Other relevant policies that the DSC and ACMS delegates supported were passed included the following:

  • Remove Practice Expense and Malpractice Expense from Publicly Reported Payments
    The DSC supported a resolution calling on the AMA to petition the Centers for Medicare & Medicaid Services and the Office of Health & Human Services to remove practice expense and malpractice expense from reimbursements reported to the public. When reporting the data CMS removes some practice expense data such as some office-administered drugs but does not remove all practice and malpractice expense. By failing to remove these expenses it creates a misrepresentation of a physician’s income.
  • Certified Interpreter and Translation Services
    The DSC supported a resolution calling on the AMA to work to relieve the burden of the costs associated with translation. It also requests for the AMA to advocate for legislative and/or regulatory changes to require that payers including Medicare programs and Medicaid managed care plans cover interpreter services and directly pay interpreters for such services.

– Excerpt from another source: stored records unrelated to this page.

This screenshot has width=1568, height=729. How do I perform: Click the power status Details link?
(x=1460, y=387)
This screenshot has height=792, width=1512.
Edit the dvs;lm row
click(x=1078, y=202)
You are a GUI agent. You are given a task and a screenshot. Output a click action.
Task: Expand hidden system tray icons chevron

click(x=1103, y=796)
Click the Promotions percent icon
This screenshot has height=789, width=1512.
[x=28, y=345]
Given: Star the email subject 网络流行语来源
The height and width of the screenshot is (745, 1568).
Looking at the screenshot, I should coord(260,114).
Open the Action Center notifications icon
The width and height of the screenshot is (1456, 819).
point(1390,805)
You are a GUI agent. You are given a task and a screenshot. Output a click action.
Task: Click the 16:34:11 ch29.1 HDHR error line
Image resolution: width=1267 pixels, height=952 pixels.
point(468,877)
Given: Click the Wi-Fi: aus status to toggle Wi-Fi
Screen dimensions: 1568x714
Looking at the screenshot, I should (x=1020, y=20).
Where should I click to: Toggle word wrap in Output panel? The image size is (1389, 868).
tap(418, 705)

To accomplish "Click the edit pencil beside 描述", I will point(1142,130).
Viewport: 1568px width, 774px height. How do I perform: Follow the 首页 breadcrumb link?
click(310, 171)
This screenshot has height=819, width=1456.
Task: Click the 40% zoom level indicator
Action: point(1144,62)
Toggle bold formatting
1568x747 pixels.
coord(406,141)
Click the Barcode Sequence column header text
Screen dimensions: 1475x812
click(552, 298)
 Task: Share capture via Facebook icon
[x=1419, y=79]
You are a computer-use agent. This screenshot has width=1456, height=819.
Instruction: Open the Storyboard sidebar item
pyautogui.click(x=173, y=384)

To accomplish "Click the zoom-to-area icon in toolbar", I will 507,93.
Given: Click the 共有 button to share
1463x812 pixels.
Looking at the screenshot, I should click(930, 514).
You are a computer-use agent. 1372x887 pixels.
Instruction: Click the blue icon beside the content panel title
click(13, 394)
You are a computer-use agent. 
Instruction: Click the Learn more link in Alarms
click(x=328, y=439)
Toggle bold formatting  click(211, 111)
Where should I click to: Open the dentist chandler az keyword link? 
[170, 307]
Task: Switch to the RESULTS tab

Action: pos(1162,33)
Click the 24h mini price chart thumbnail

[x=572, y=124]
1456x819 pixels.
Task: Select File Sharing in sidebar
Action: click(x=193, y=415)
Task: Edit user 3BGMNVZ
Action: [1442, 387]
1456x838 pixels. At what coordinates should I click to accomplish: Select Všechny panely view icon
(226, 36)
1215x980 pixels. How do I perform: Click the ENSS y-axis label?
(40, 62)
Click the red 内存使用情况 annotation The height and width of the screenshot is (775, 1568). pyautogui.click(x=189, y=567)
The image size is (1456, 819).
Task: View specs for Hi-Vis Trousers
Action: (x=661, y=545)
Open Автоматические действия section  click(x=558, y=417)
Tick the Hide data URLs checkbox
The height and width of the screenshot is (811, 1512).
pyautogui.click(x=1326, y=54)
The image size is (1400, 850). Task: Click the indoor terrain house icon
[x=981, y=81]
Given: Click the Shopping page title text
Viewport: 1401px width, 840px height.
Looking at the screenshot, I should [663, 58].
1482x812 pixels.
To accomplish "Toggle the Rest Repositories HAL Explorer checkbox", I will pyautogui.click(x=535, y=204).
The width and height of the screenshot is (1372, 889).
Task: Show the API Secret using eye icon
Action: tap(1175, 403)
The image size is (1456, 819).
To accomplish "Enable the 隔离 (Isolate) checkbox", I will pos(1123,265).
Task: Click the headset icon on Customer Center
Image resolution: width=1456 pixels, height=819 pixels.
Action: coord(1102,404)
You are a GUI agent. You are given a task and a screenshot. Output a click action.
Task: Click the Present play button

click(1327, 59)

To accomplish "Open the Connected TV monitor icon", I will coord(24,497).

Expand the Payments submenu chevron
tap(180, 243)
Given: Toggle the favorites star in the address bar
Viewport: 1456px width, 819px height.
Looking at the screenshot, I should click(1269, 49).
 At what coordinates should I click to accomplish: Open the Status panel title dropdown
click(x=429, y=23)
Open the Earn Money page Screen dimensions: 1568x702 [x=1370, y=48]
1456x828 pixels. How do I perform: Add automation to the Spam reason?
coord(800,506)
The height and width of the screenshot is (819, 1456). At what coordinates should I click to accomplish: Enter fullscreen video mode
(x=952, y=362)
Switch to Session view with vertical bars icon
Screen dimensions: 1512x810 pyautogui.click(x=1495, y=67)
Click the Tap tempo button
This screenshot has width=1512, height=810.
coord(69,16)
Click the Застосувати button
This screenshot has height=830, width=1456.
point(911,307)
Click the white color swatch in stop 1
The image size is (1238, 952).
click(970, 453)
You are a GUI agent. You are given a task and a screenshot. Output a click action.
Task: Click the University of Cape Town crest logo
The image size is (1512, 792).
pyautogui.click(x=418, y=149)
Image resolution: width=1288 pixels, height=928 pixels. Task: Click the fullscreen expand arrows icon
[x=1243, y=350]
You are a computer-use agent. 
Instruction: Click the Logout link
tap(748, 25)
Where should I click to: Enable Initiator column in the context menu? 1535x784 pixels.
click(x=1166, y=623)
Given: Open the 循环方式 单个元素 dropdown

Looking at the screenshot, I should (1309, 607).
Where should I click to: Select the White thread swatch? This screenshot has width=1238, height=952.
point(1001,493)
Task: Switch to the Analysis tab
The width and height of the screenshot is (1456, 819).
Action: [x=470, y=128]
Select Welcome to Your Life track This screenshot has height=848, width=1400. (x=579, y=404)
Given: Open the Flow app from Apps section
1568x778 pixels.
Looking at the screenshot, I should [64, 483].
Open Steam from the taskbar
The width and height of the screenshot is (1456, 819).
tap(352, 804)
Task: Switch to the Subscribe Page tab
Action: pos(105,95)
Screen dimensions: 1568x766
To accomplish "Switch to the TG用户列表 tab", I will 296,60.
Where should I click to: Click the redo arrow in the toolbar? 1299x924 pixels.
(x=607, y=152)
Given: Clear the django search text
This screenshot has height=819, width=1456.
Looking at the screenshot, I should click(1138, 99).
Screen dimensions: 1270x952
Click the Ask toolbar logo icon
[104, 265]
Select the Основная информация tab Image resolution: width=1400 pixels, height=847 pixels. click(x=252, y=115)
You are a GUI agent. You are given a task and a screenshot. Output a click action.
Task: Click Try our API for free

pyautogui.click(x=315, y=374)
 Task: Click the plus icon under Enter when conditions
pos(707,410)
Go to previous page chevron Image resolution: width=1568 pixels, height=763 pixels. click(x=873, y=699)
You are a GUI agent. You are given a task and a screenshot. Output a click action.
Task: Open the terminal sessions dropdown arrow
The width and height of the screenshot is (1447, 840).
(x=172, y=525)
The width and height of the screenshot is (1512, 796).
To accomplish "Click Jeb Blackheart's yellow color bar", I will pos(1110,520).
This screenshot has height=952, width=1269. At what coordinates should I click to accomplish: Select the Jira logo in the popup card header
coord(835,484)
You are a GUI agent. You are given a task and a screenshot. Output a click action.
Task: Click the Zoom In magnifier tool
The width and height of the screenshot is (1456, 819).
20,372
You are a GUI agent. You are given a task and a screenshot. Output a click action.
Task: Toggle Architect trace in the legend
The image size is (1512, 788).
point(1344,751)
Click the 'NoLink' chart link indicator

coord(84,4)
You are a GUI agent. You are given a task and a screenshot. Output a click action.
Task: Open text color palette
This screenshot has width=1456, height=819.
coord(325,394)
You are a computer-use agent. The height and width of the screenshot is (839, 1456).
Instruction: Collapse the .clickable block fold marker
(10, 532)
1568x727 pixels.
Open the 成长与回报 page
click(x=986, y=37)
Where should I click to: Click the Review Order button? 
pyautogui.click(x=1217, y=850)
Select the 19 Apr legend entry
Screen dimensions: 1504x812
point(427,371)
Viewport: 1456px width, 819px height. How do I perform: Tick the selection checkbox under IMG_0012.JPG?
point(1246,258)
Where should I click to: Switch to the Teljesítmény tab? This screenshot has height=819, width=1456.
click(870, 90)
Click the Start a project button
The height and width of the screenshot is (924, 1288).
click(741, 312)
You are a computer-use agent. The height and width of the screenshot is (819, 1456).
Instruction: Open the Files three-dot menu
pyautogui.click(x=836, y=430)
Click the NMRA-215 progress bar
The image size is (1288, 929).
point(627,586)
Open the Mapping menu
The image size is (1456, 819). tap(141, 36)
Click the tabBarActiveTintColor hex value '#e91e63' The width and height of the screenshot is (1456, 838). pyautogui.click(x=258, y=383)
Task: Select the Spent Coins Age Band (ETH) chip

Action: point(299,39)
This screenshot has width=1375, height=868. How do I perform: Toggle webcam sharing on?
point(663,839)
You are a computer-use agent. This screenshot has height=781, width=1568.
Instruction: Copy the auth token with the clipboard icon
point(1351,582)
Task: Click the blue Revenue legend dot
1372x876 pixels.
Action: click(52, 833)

  • Risk Adjustment Provisions in MACRA
    The DSC testified in support of a resolution that called on the AMA, in the interest of patients and physicians, encourage the Centers for Medicare and Medicaid Services and Congress to revise the Merit-Based Incentive Payment System to a simplified quality and payment system with significant input from practicing physicians, that focuses on easing regulatory burden on physicians, allowing physicians to focus on quality patient care. The resolution also requested that the AMA advocate for appropriate scoring adjustments for physicians treating high-risk beneficiaries in the MACRA program and urge CMS to continue studying whether MACRA creates a disincentive for physicians to provide care to sicker Medicare patients.
  • Drug Pricing/Transparency
    The DSC testified regarding its concern for the sudden dramatic price increases of older drugs which were once affordable. The AMA passed policy supporting drug price transparency legislation that requires pharmaceutical manufacturers to provide public notice before increasing the price of any drug (generic, brand, or specialty) by 10% or more each year or per course of treatment and provide justification for the price increase.
  • New policy on texting
    The DSC supported that the AMA work with the Office of Civil Rights to develop guidance on text messaging to facilitate the appropriate and safe use of this technology when communicating patient information.